At least a part of this comes from understanding where the stress-strain curve comes from. Normally from a physics background we think of applying a force to a sample and seeing how it responds. Instead, experimental results like what you show are done differently in materials science - the sample is mounted in the testing machine (Instron for example), and the strain (distance between the jaws holding the test piece) is linearly increased at some rate, and the resulting force across the test piece is measured. So, you need to warp your thinking from physics to materials science. Now, In the elastic regime, this difference really doesn't mean much - you pull it and it extends, or you extend and it pulls back on you. However, once plastic deformation starts things are different.
So, what is plastic deformation? At the simplest, of course, it means the test piece isn't going to be the same length/shape as it was before hand. This is a somewhat slippery slope, because the engineering definition of the start of the plastic regime is actually that a small, measurable deformation has occurred (hint to mechanical engineers - if you really want no change stay well away from the elastic 'limit').
How does the material plastically deform? That might take several books to describe, but I will focus on one mechanism - dislocation generation and motion. At some applied stress various mechanisms in crystals come in to play to generate dislocations. These dislocations can move, and their motion results in plastic deformation. The softening from Y1 to Y2 is where these dislocations are moving. At Y2, however, the dislocations start interacting with each other, so they no longer move as easily. Thus, more elongation requires more stress than it did before, so one heads uphill toward the ultimate tensile strength.
At the UTS, well, things go pretty much all wrong. The dislocation tangles break up, dislocation sources pump out lots more dislocations, shear bands rapidly form, and the material more or less falls apart. Yes, the cross section has (likely) been thinning all along, but now it all goes non-linear and poof, it breaks.

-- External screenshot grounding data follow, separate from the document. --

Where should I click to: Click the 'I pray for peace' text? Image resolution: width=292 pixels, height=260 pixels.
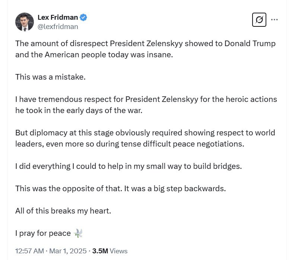[43, 233]
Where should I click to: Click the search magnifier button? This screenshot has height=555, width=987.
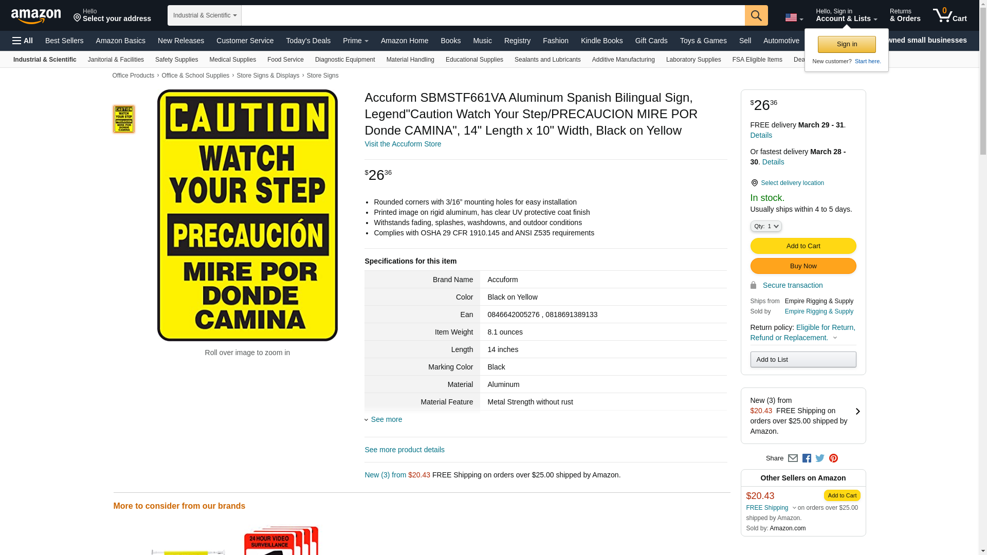coord(756,15)
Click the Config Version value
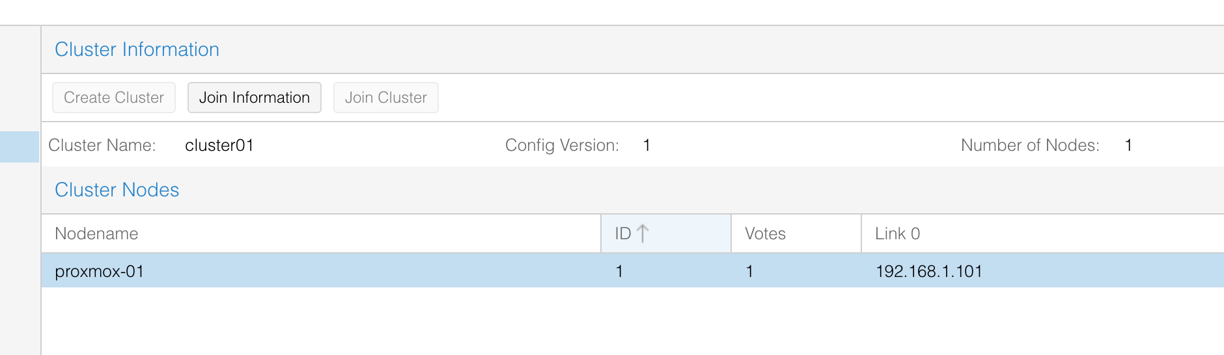This screenshot has width=1224, height=355. (x=647, y=145)

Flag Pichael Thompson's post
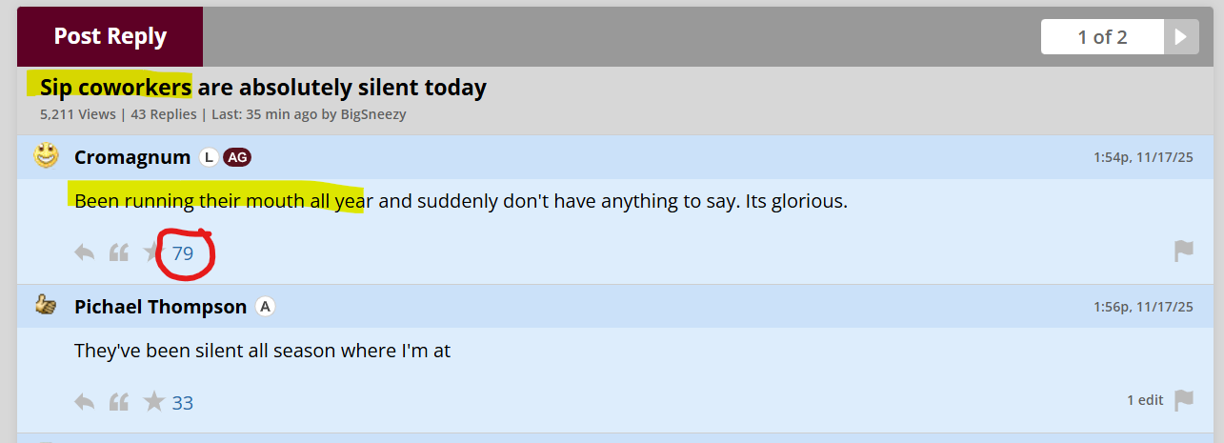tap(1183, 400)
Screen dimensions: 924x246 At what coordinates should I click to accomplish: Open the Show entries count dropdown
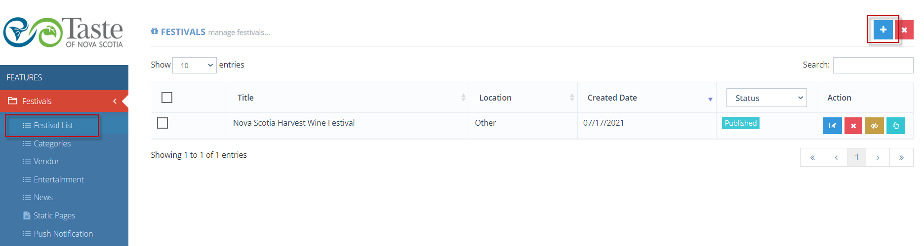(195, 65)
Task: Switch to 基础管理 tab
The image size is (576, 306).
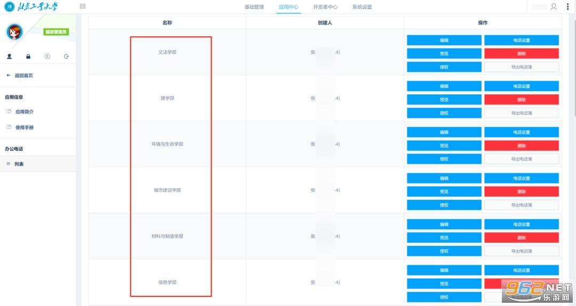Action: click(x=254, y=7)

One might think this is really bad for engineering materials - why would you want any material to have a stress-strain curve as you have shown? One thing to consider is that the material has absorbed a great deal of energy - You want the materials making up the engine compartment of your car to behave as shown - in a crash they will deform and absorb a tremendous amount of energy before they fail. That means that you don't have to absorb much energy, which is a good thing.